Extract the lines below from the line containing "The image size is (855, 471)." through the end of the records, and repeat them exactly with the pictures left out.

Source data

"""

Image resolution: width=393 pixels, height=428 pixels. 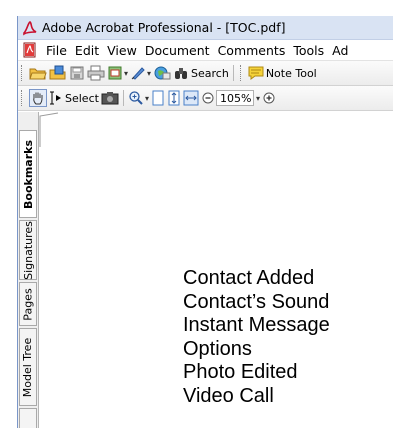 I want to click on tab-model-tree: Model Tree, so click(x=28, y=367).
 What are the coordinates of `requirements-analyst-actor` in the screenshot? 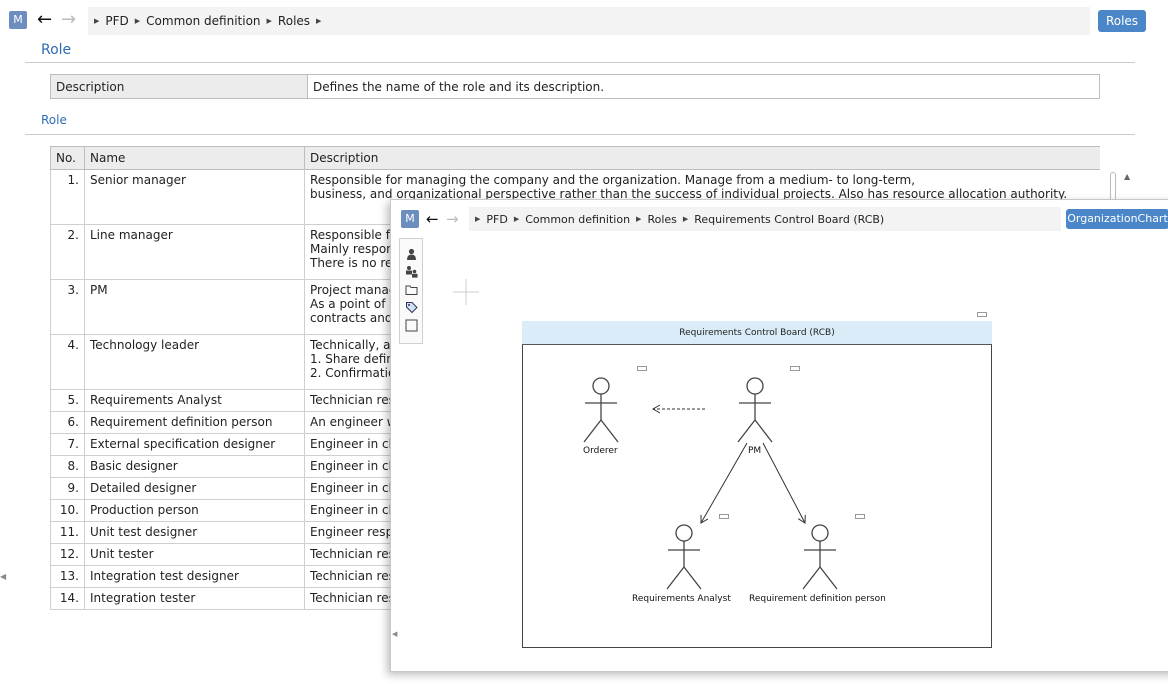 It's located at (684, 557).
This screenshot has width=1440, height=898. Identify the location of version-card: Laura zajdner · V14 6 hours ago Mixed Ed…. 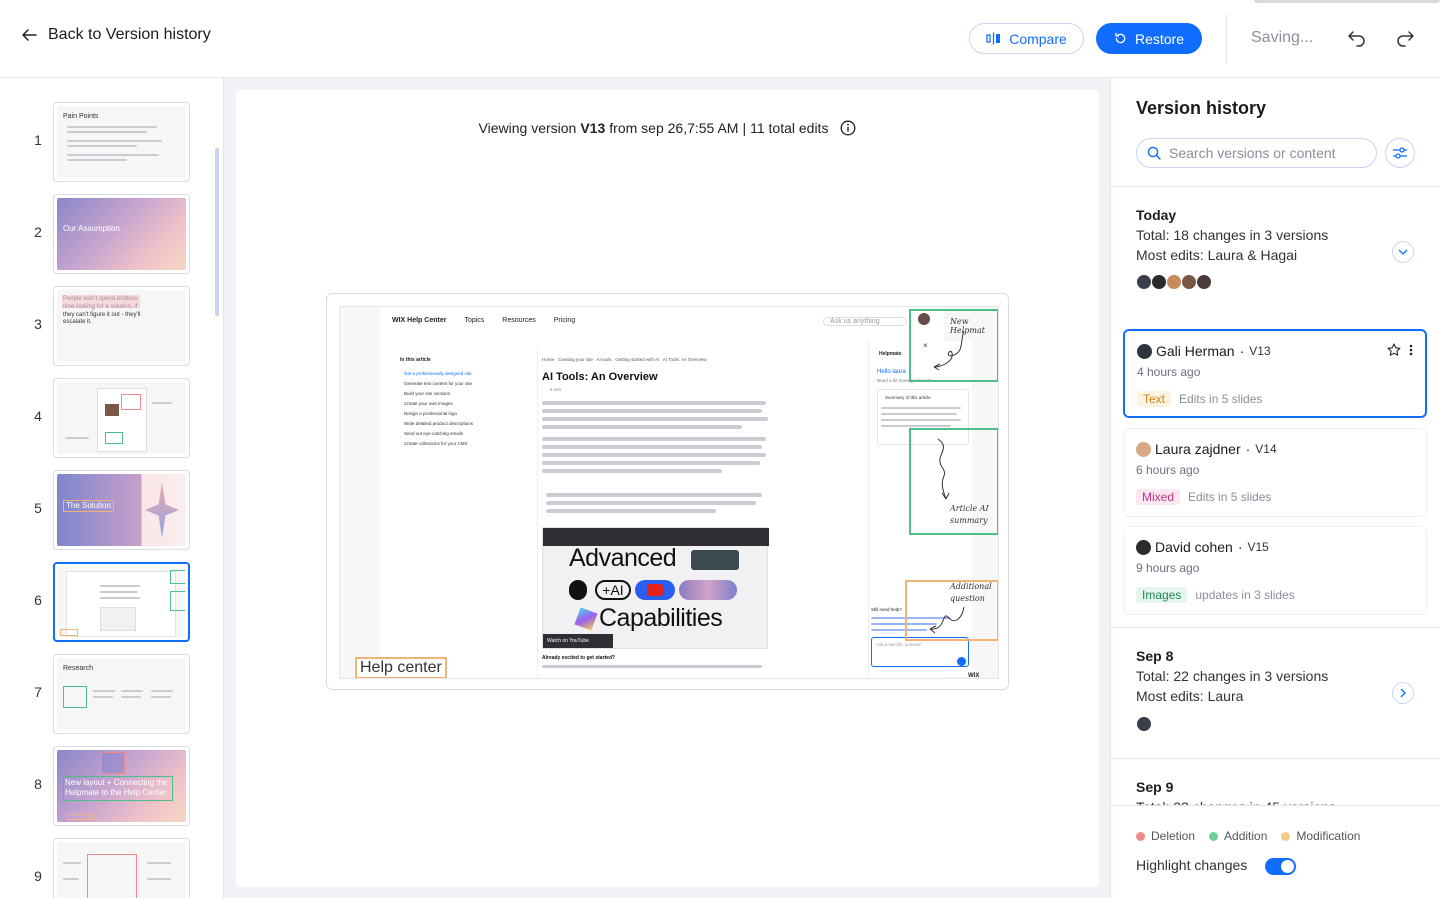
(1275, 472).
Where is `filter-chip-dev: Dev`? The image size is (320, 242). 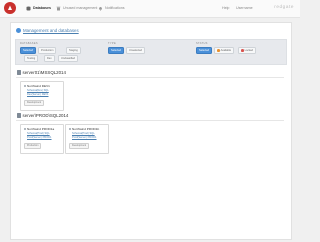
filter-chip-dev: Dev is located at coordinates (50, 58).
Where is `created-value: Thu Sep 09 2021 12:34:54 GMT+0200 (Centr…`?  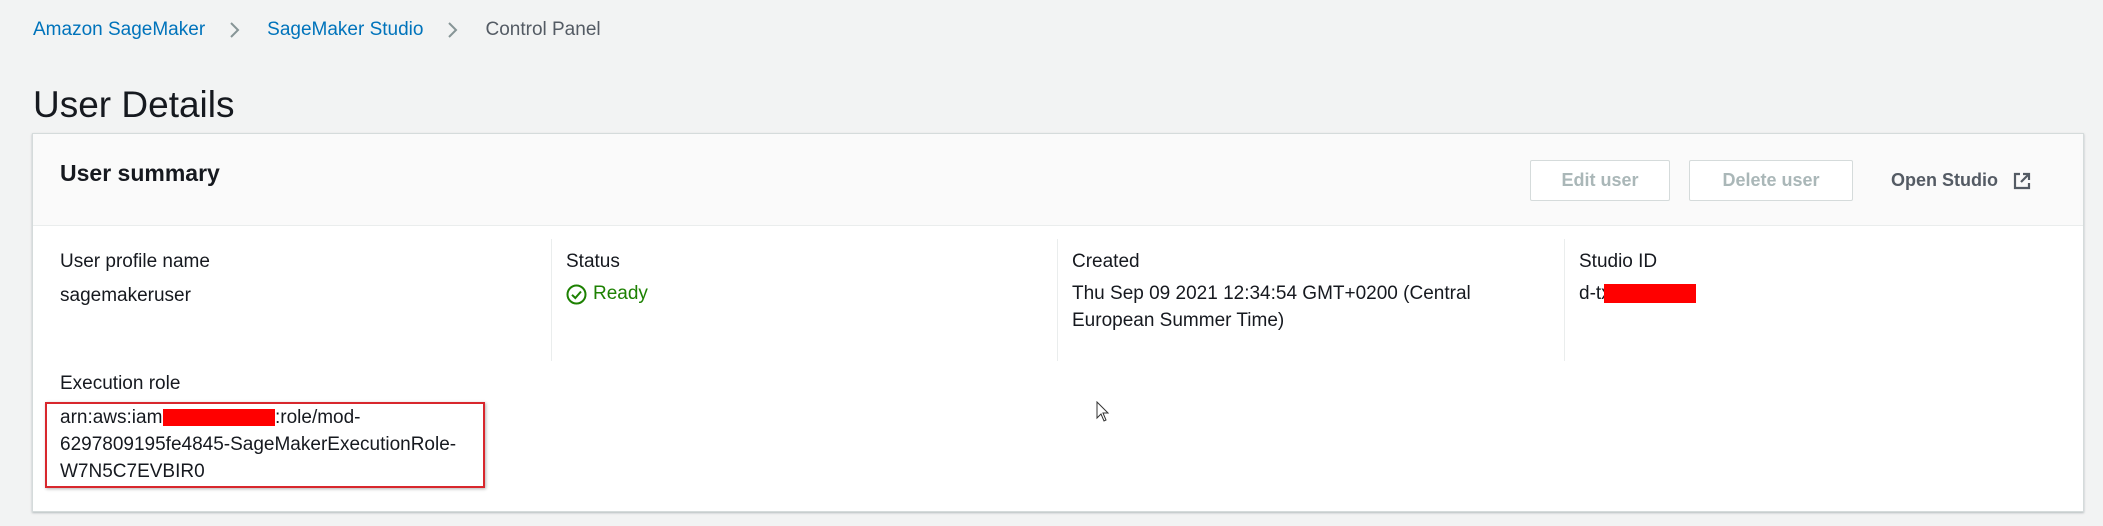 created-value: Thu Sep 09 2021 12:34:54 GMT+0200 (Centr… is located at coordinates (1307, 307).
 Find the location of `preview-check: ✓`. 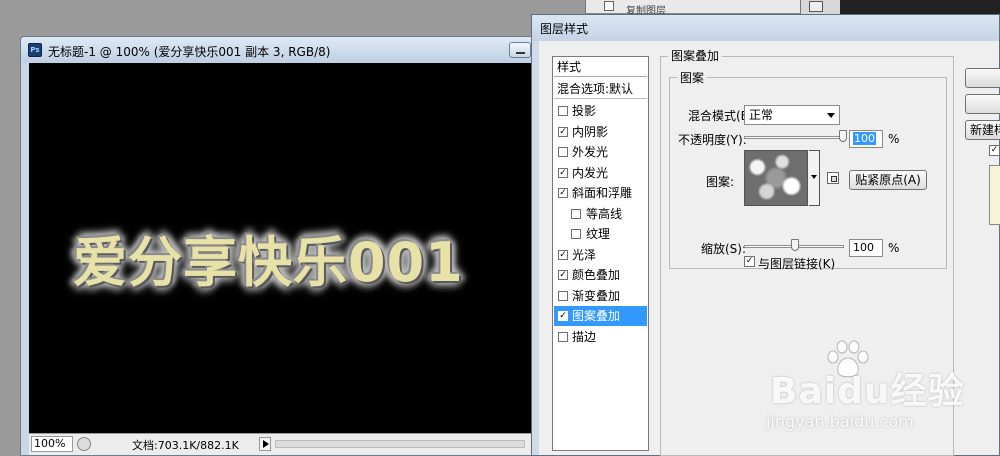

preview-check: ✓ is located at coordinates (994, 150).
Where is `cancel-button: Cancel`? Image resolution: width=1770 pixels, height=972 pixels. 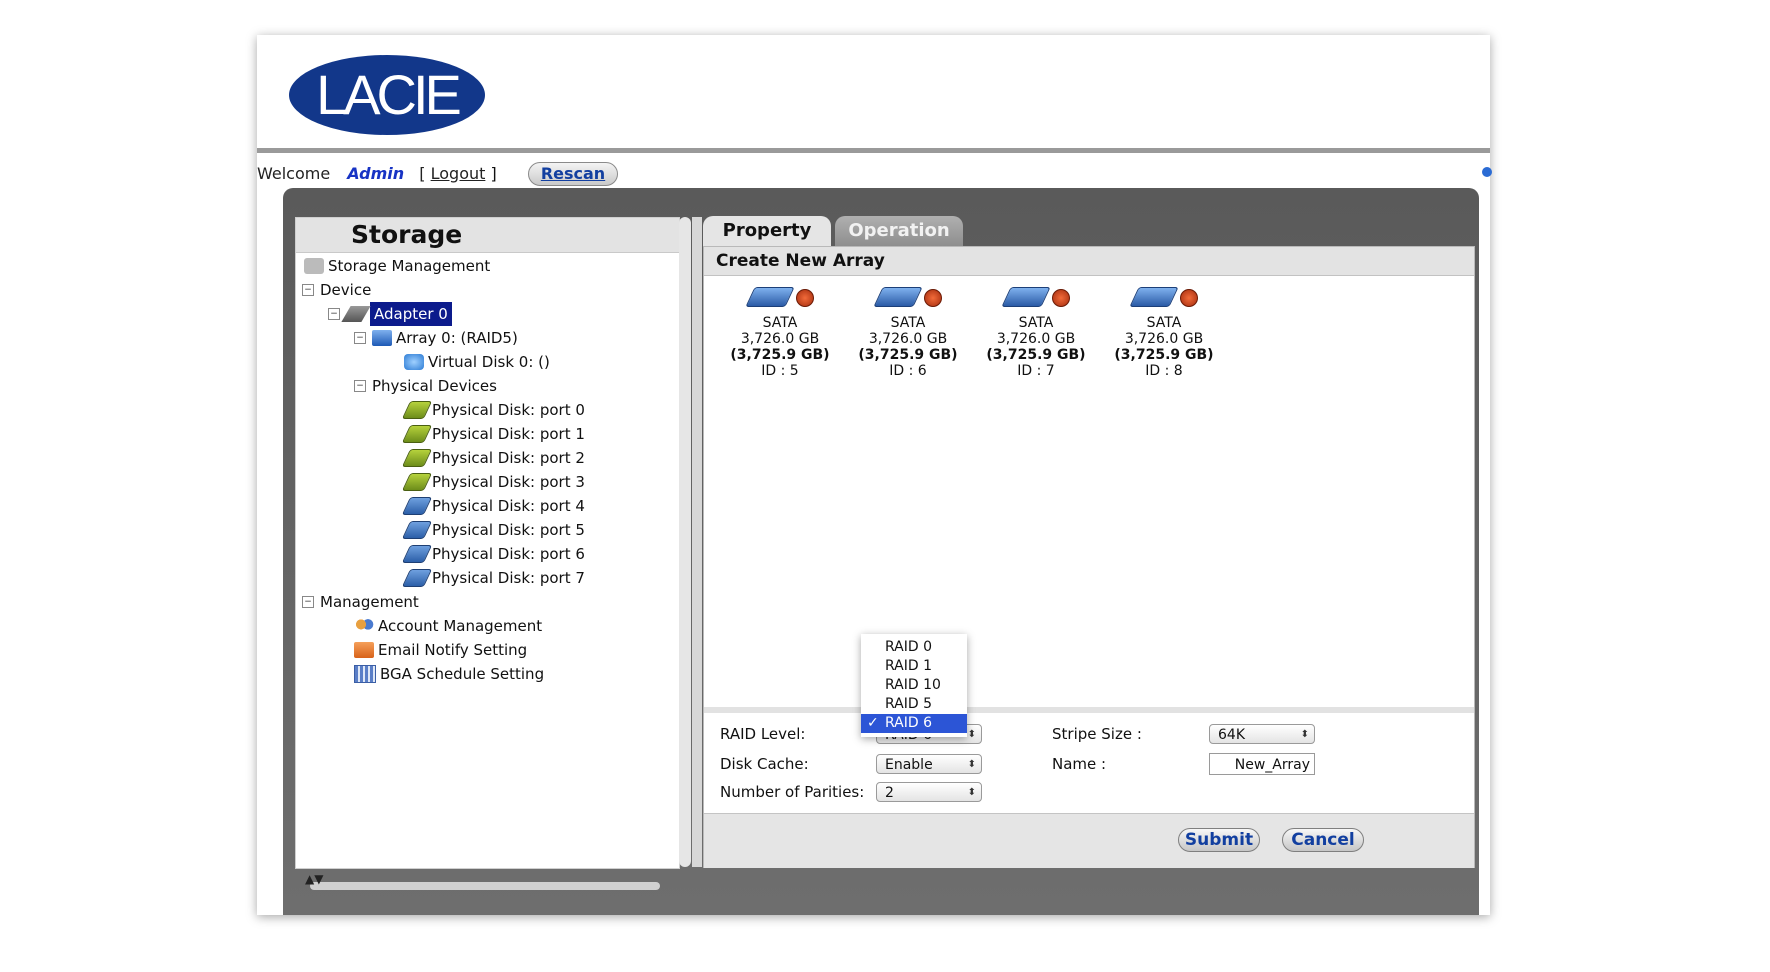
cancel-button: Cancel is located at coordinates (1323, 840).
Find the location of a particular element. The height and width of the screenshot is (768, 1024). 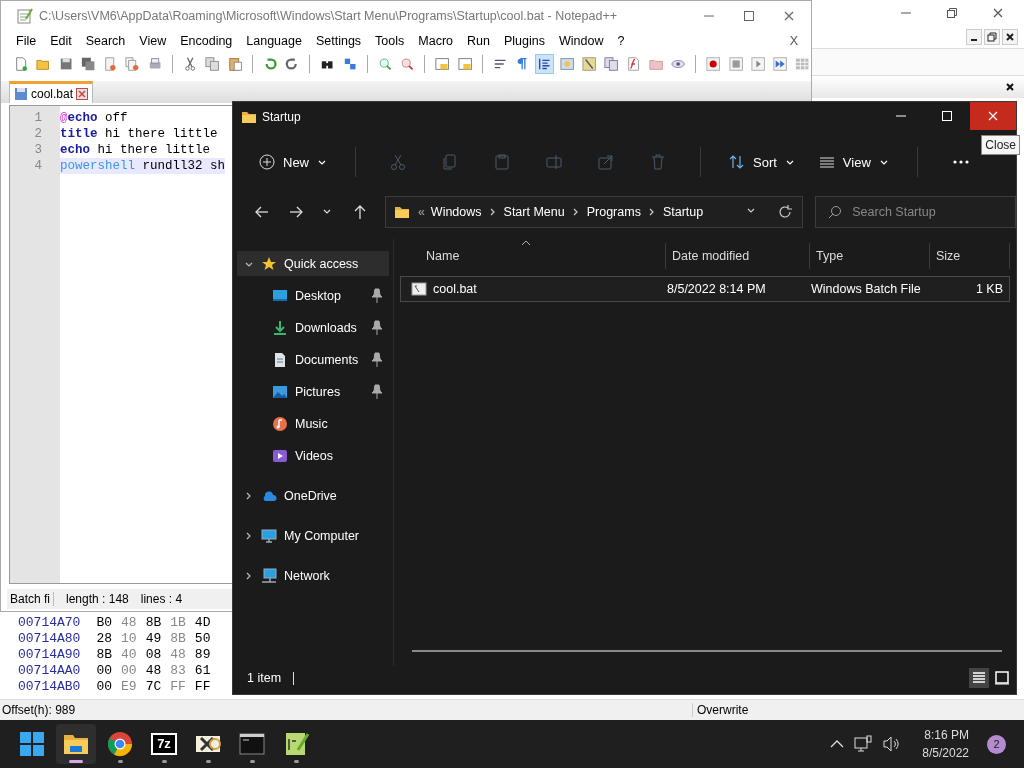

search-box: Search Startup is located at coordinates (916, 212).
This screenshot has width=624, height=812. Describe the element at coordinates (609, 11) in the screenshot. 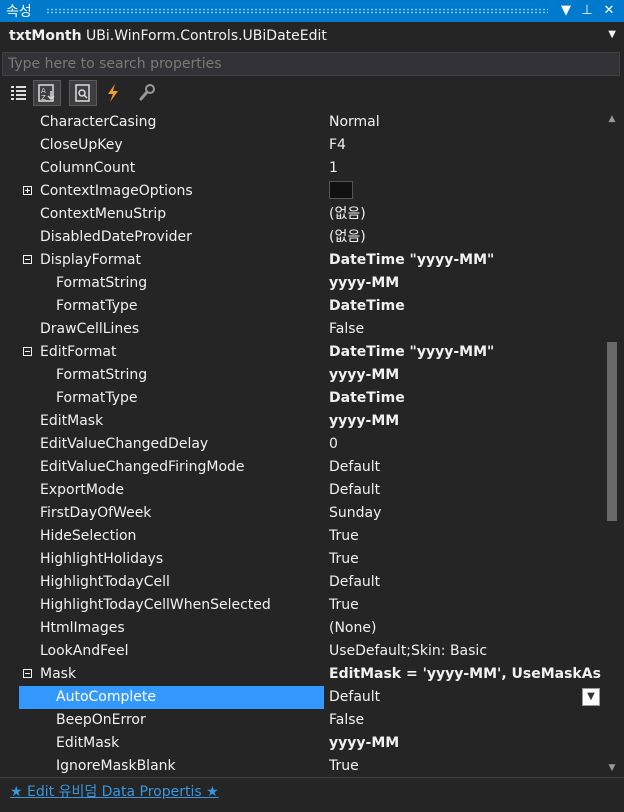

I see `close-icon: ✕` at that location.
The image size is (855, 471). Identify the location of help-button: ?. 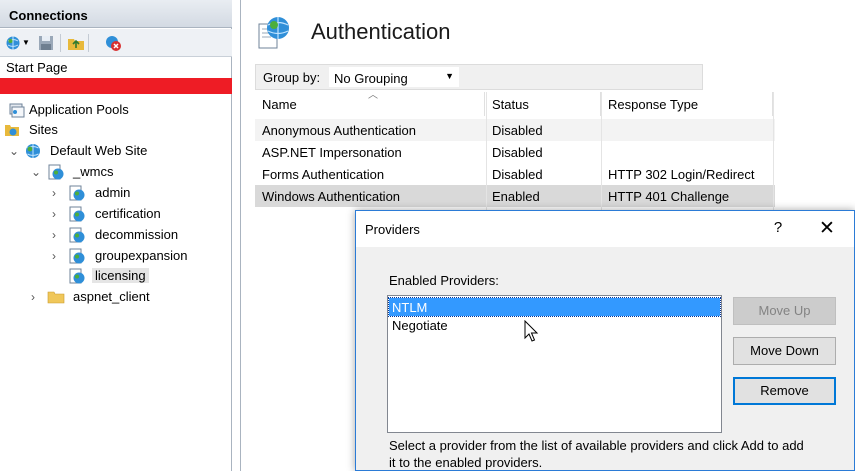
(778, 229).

"""

== YOUR RESPONSE ==
The image size is (855, 471). Identify the location of help-button: ?. 
(778, 229).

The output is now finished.